* **Tarefas a realizar**
A. Resuma o parágrafo do texto sobre o aborto que começa com "O debate sobre o aborto tem se acirrado", sem perder os fatos principais.
B. Reproduza fielmente o trecho do texto sobre o aborto que vai de "Tiago Barreira" até "entre outros pontos.".
C. Continue o texto sobre o aborto a partir da última frase apresentada.

* **Trecho selecionado**
————————

Tiago Barreira
O debate sobre o aborto tem se acirrado nas últimas semanas, em meio à recente revogação pela Suprema Corte Americana do precedente do caso Roe v. Wade que legalizava o aborto, no último dia 24/06, e após mais de 49 anos em vigor. De um lado, os críticos do aborto legalizado se alinham ao discurso pró-vida (Pro-Life), alegando o direito natural inegociável ao nascimento. Por outro, os defensores do aborto se alinham ao discurso pró-escolha (Pro-Choice), alegando o direito à liberdade de escolha individual da mãe. Ambos os lados tentam legitimar os seus valores utilizando-se de argumentos éticos e científicos sobre o status biológico do embrião e de quando as atividades vitais de um organismo se iniciam ou cessam, entre outros pontos.
Abstraindo-se das questões mais técnicas sobre a origem da vida e dos critérios científicos que a determinam, observo que sob a discussão do aborto esconde-se uma outra questão, de ordem mais filosófica e metafísica, que pouco vejo ser discutida. Esta questão envolve o próprio conceito de liberdade humana e a legitimidade das escolhas individuais.

————————

* **Itens listados**
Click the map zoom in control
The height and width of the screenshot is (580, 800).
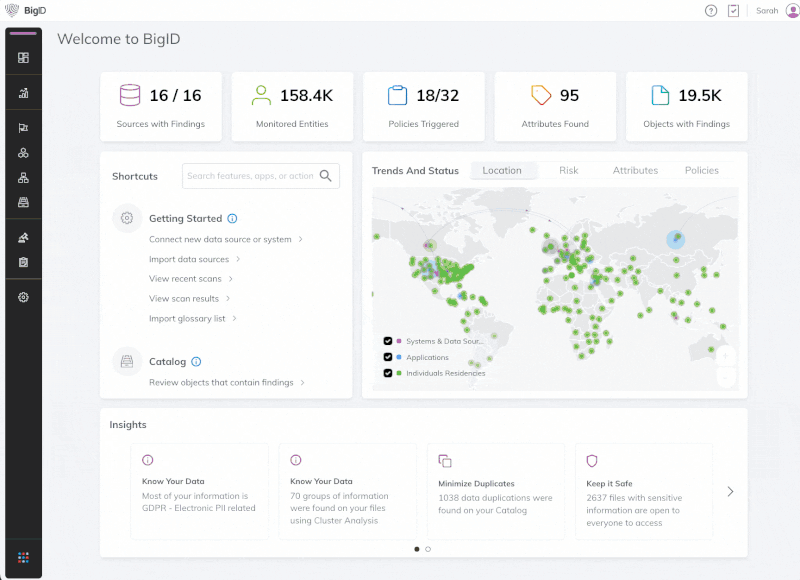(x=725, y=355)
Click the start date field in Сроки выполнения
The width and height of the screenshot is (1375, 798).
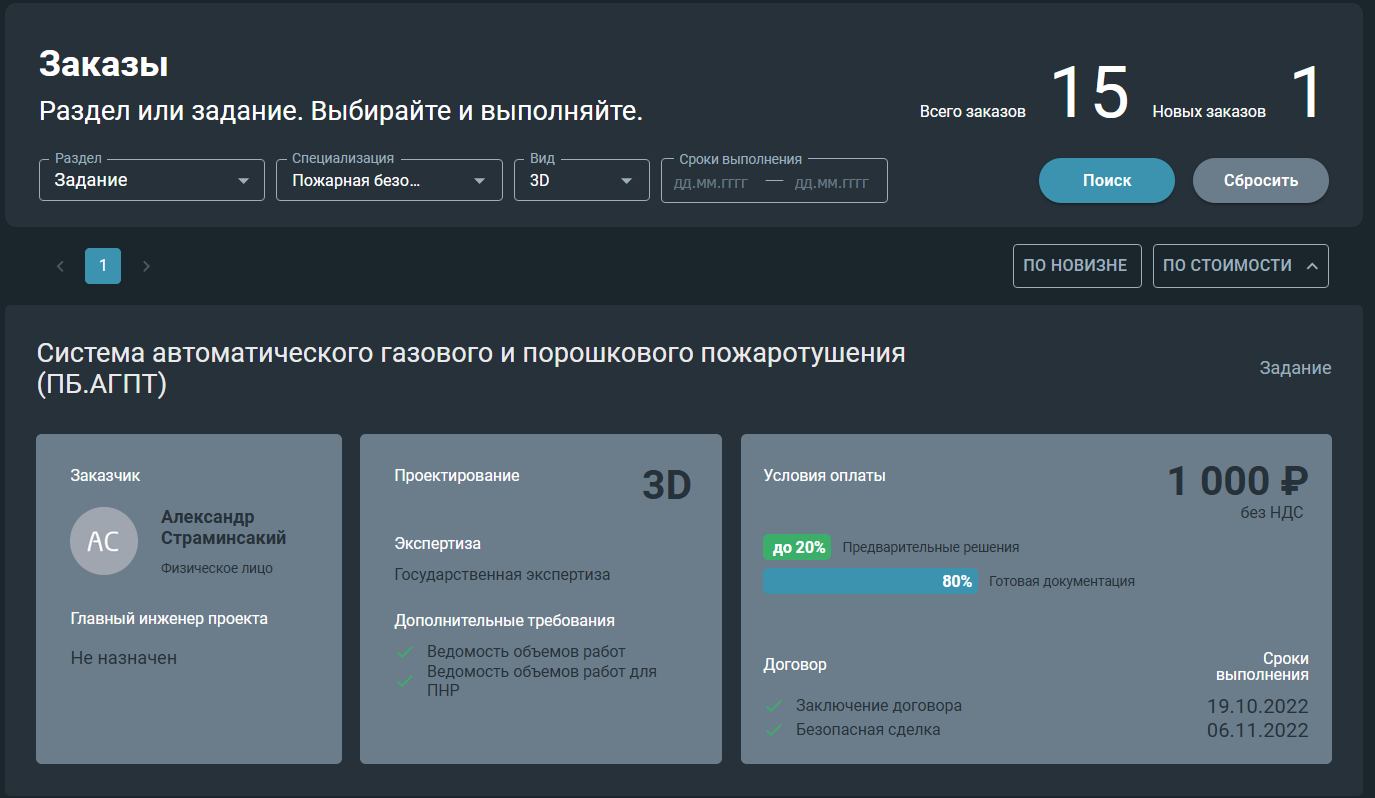click(x=711, y=183)
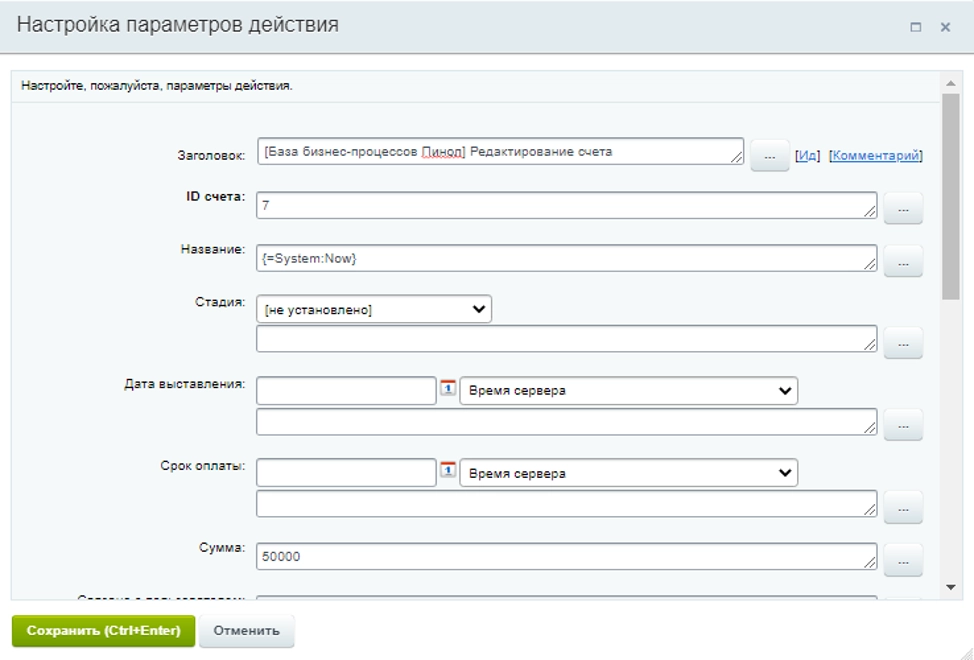The height and width of the screenshot is (660, 974).
Task: Open Время сервера dropdown for Дата выставления
Action: coord(628,391)
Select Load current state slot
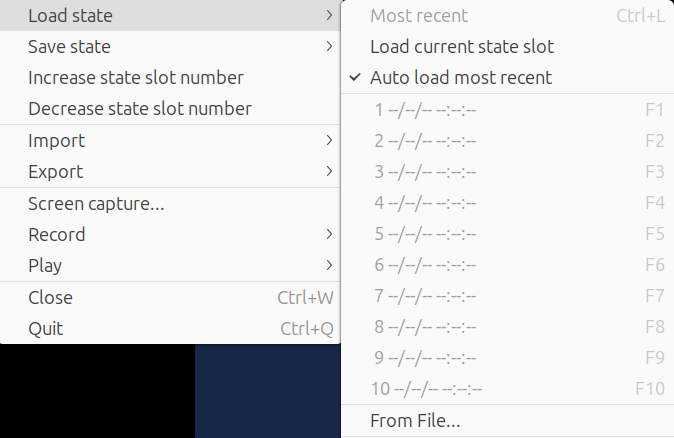Screen dimensions: 674x438 pyautogui.click(x=507, y=46)
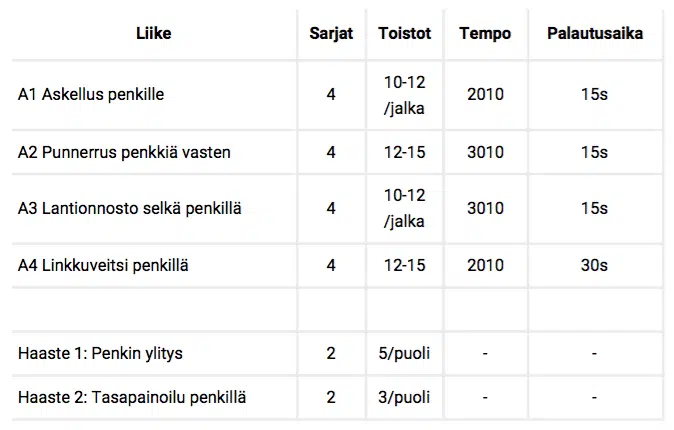Click the Palautusaika column header
The image size is (674, 430).
595,34
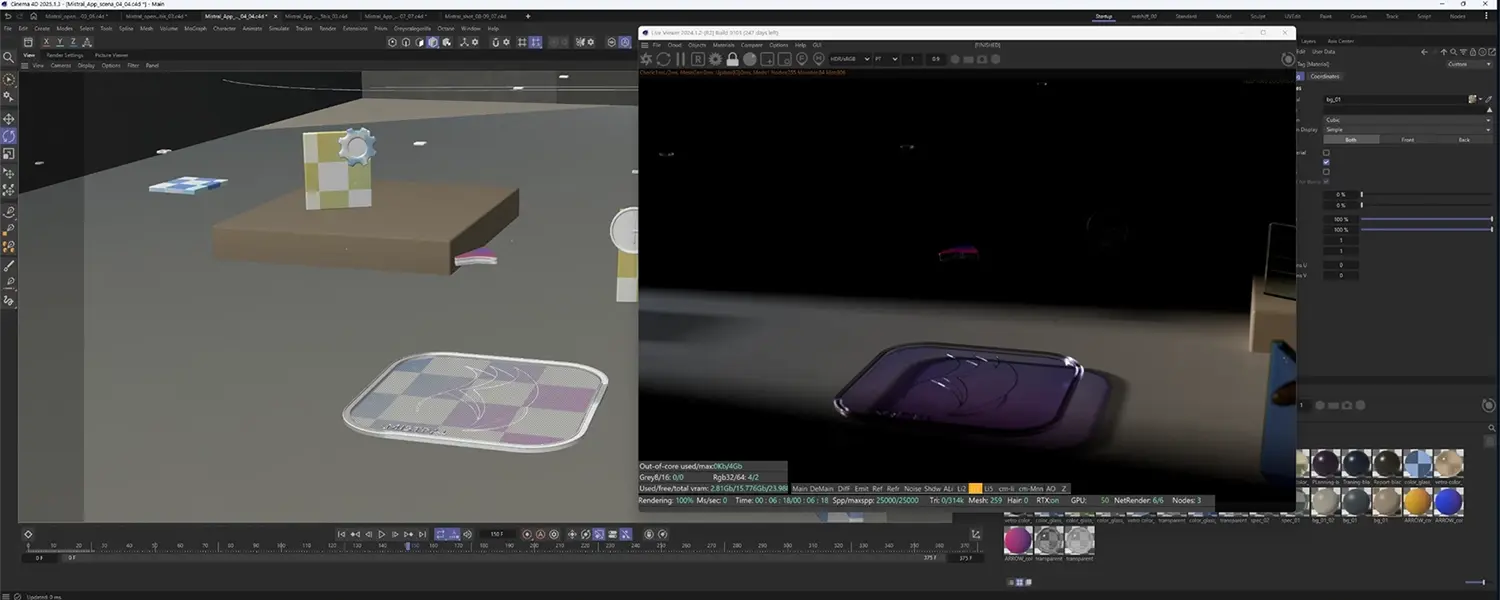Toggle the X axis lock
Screen dimensions: 1500x600
(x=46, y=42)
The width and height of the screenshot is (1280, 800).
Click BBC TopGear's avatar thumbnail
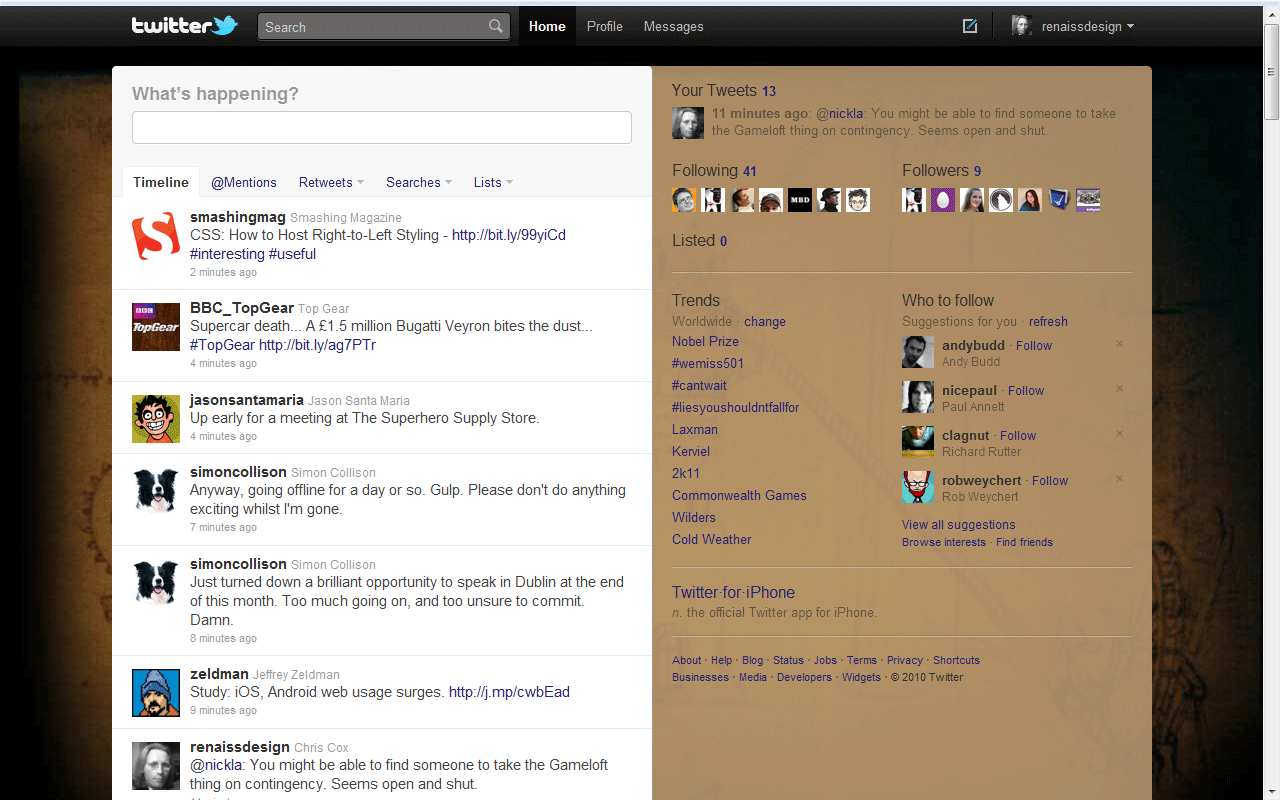point(156,327)
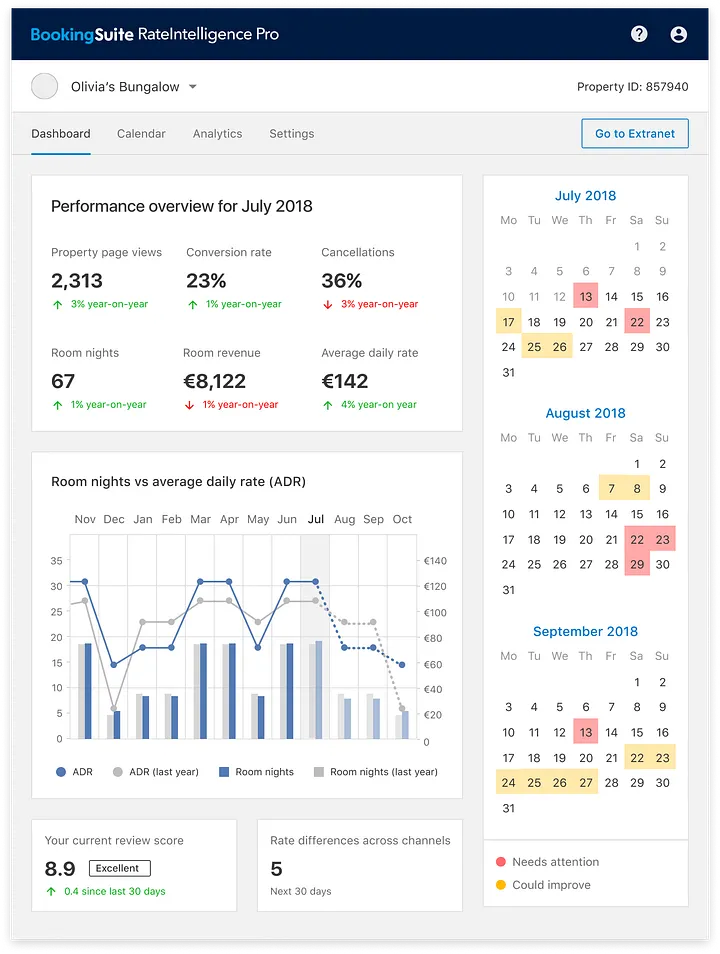
Task: Switch to the Calendar tab
Action: point(141,134)
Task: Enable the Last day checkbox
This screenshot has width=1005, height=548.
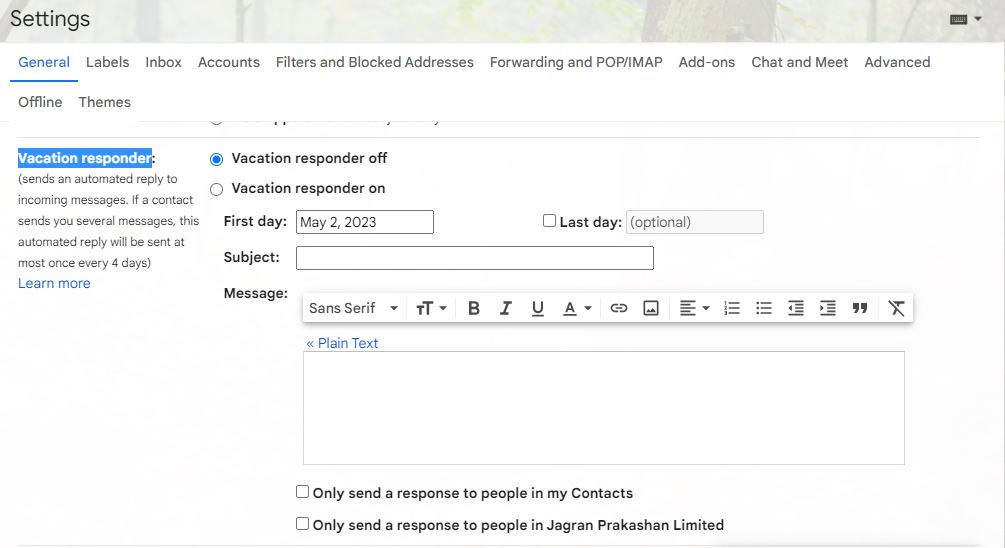Action: 549,221
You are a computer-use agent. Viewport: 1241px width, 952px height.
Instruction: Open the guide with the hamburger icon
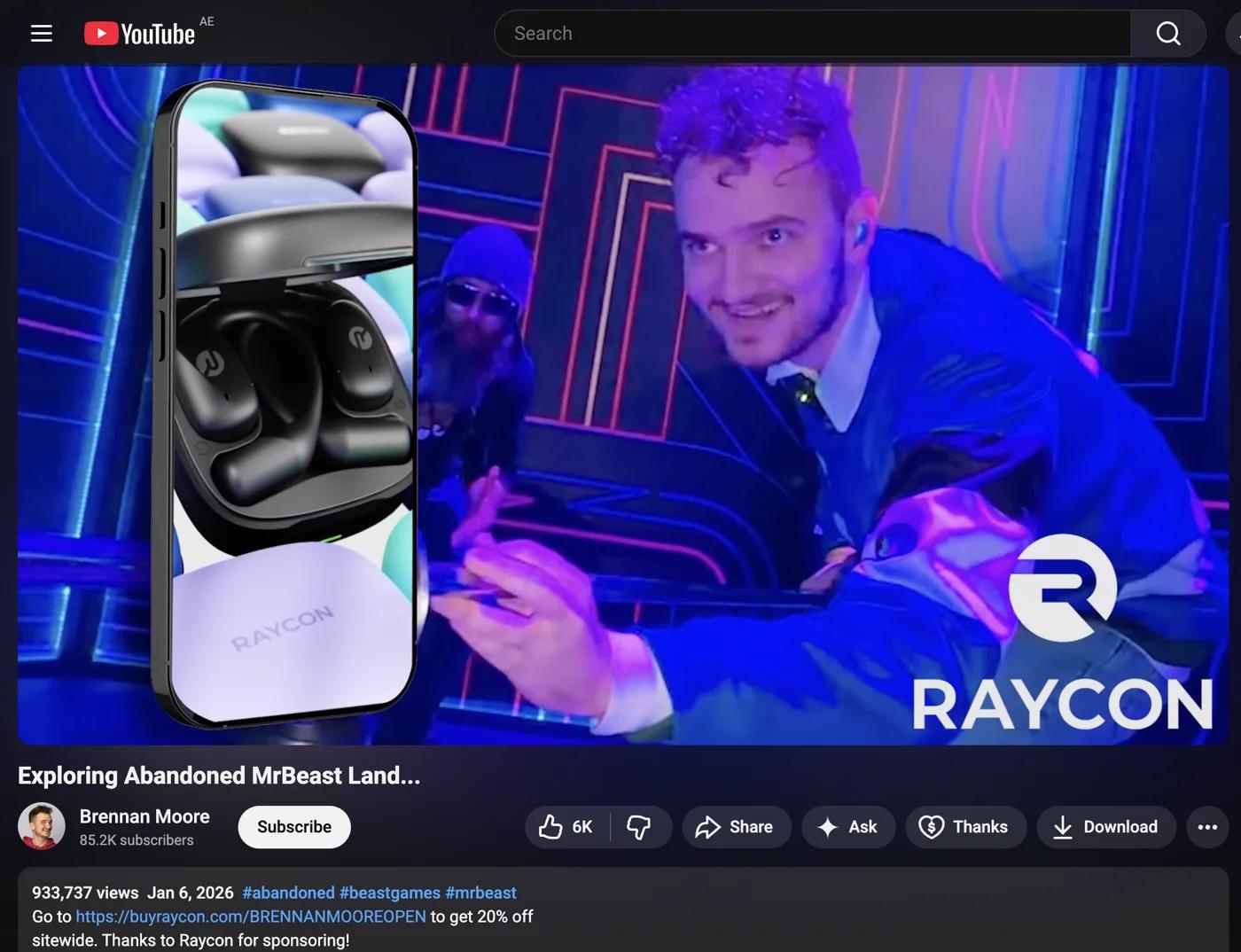[x=41, y=33]
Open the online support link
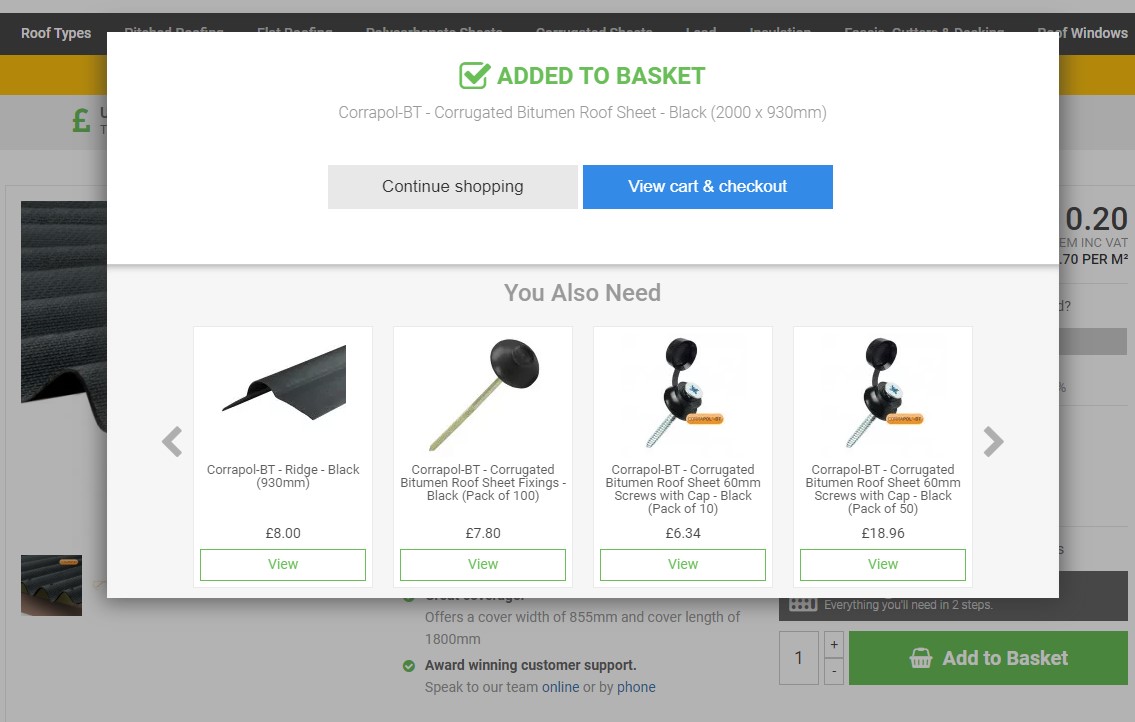1135x722 pixels. (560, 687)
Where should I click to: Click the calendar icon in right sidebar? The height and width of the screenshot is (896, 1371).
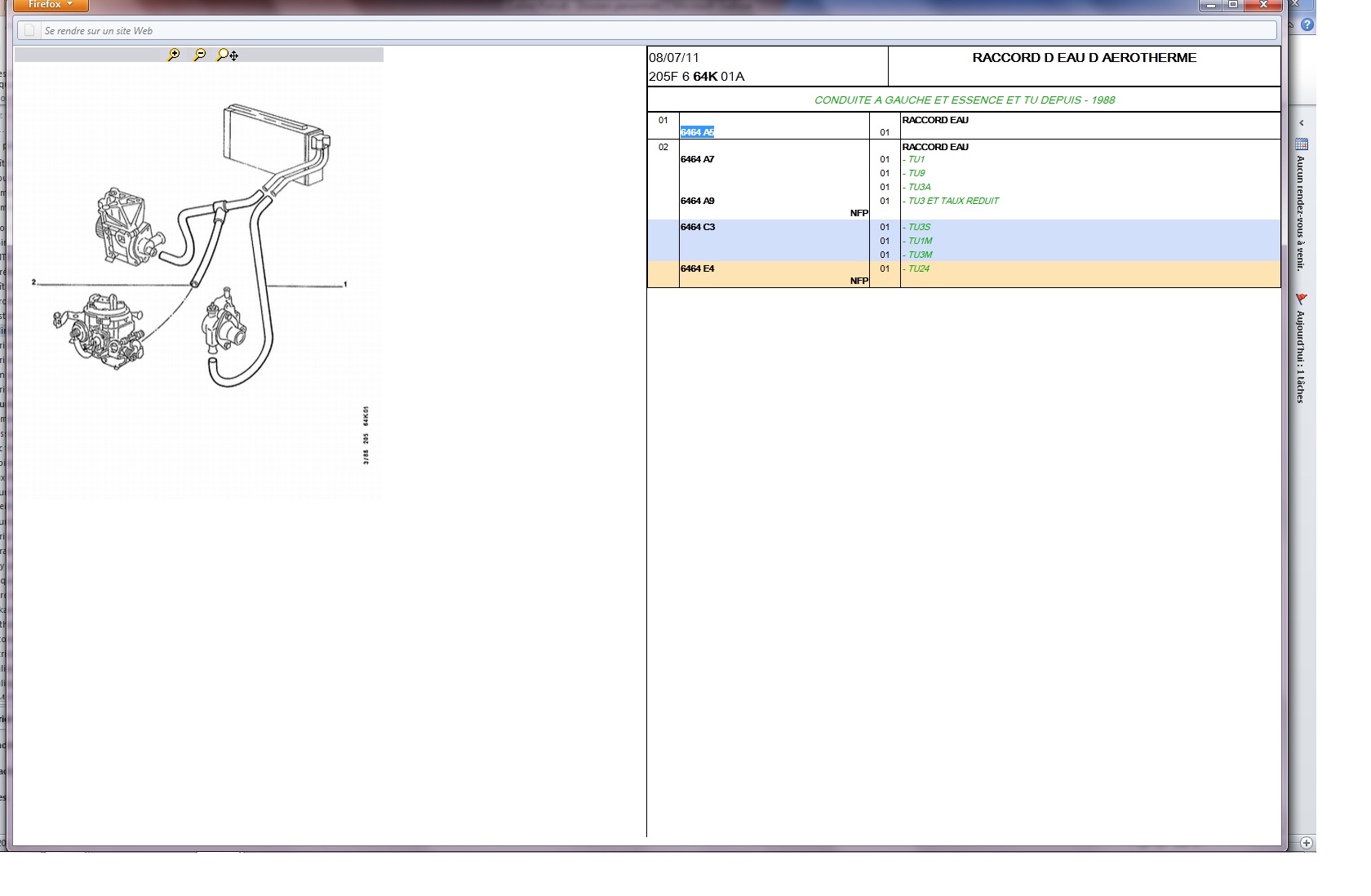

————————

* **Resultados das tarefas**
A. O debate sobre o aborto se acirrou nas últimas semanas. Em 24/06, a Suprema Corte Americana revogou o precedente do caso Roe v. Wade, que legalizava o aborto e estava em vigor havia mais de 49 anos. Os críticos do aborto legalizado adotam o discurso pró-vida (Pro-Life) e alegam o direito natural inegociável ao nascimento. Os defensores adotam o discurso pró-escolha (Pro-Choice) e alegam a liberdade de escolha individual da mãe. Os dois lados usam argumentos éticos e científicos, como o status biológico do embrião e o momento em que as atividades vitais de um organismo começam ou terminam.

B.
Tiago Barreira
O debate sobre o aborto tem se acirrado nas últimas semanas, em meio à recente revogação pela Suprema Corte Americana do precedente do caso Roe v. Wade que legalizava o aborto, no último dia 24/06, e após mais de 49 anos em vigor. De um lado, os críticos do aborto legalizado se alinham ao discurso pró-vida (Pro-Life), alegando o direito natural inegociável ao nascimento. Por outro, os defensores do aborto se alinham ao discurso pró-escolha (Pro-Choice), alegando o direito à liberdade de escolha individual da mãe. Ambos os lados tentam legitimar os seus valores utilizando-se de argumentos éticos e científicos sobre o status biológico do embrião e de quando as atividades vitais de um organismo se iniciam ou cessam, entre outros pontos.

C.
Este supostamente deveria ser o principal valor a ser apoiado pelos defensores do aborto legalizado, ao carregarem a bandeira Pro-Choice. O aborto legalizado traria uma ampliação das liberdades individuais, de conferindo às mulheres um maior poder de decisão sobre os próprios corpos.
Este argumento, contudo, quando analisado com maior cuidado, não se sustenta de forma eficaz. Primeiramente, e ao contrário do comumente defendido, o poder de abortar nunca se encontrará nas mãos da mulher quando legalizado, pois esta não está envolvida diretamente na interrupção da gravidez. O poder de abortar ou não reside e sempre residiu na comunidade médica, que aborta e legitima o aborto segundo critérios clínicos e científicos de risco de vida, complicações de gravidez, etc.
A comunidade médica, nesse sentido, detém não só o poder de legitimar a interrupção da gestação segundo critérios de saúde, como também de ter o poder de persuadir à mãe quando esta vida merece ser abortada ou não, podendo rejeitar ou aceitar o pedido de aborto quando solicitado. E ao exercer essa influência sobre as decisões maternas, o médico acaba detendo algum grau de controle sobre o corpo feminino. Portanto, sem a decisão final ou conivência da comunidade médica, não há prática de aborto.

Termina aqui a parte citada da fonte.